To everyone's amazement, the drumming of hooves barely paused. It slowed and broke into separate noises, but that was mixed with the splashing of water and the
clack
of rolled stones as the party crossed the river. Then the regular drumming took up again and faded off into the distance.

“Missed us!” Mitt said. He could hardly believe it.

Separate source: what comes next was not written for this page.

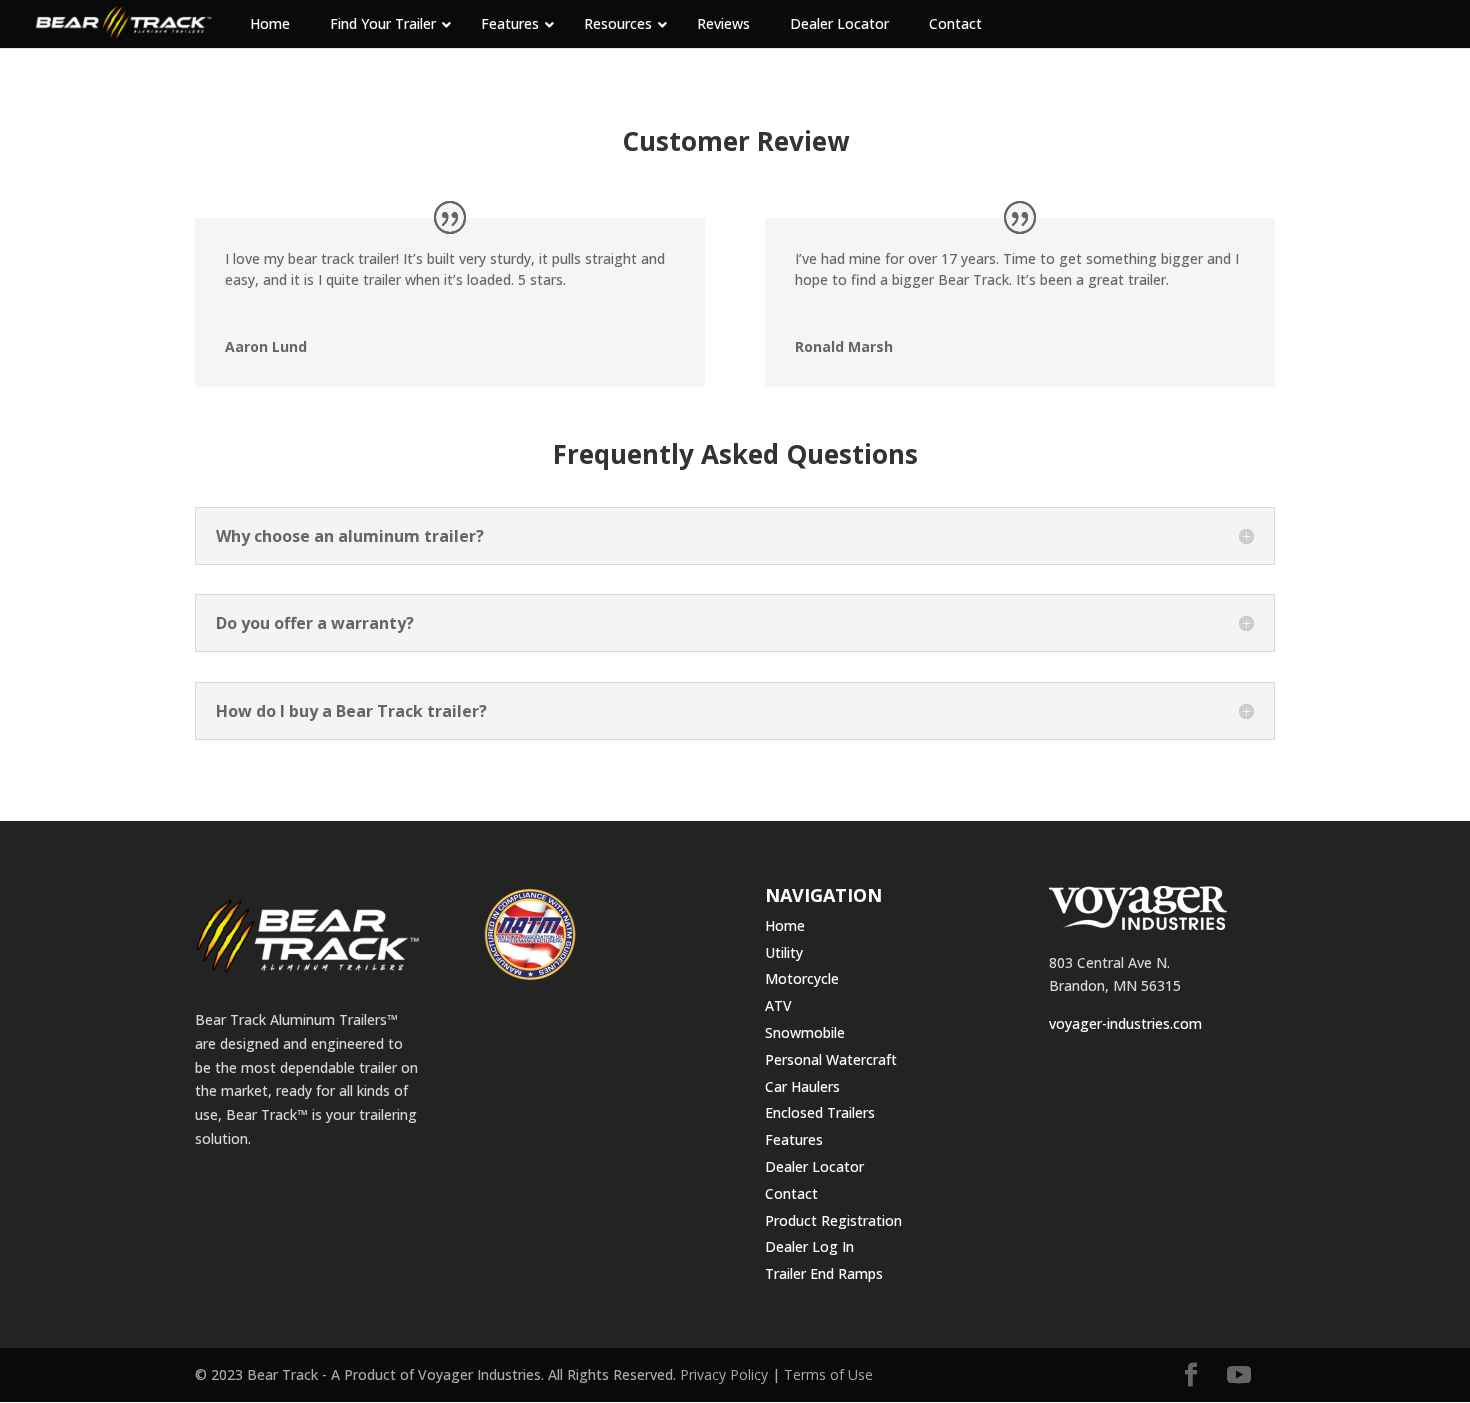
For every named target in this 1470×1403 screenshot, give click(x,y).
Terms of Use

“Let's hope they don't come back before we're out of sight,” Navis said, turning his mare back to the path.

Above the rocky section, the river was a mere stream, flowing out of a fair-sized lake, cupped inside steep black crags. The banks were squashy with marsh, but the path avoided it by mounting higher, among clumps of tall rushes. Maewen could not resist leaning sideways to trail her hand in the feathery heads. They were the scented kind of rushes. Clouds of strong pollen filled the air with a lovely smell, like nothing else she knew. Mitt sneezed. Navis pushed through the rushes in clouds of more pollen and caught up with the cart. Moril had stopped playing by then.

“Are you sure this is safe?” Navis asked Wend.

“Of course, sir,” Wend said. “This is Dropthwaite where my sister's croft is. No one can find us here.” He smiled in his pent-up way and pointed out into the lake where a number of fat white ducks were swimming beside a patch of white-flowering weed. “Those are my sister's ducks.” The way he smiled, Maewen thought he and his sister must have some private joke about them.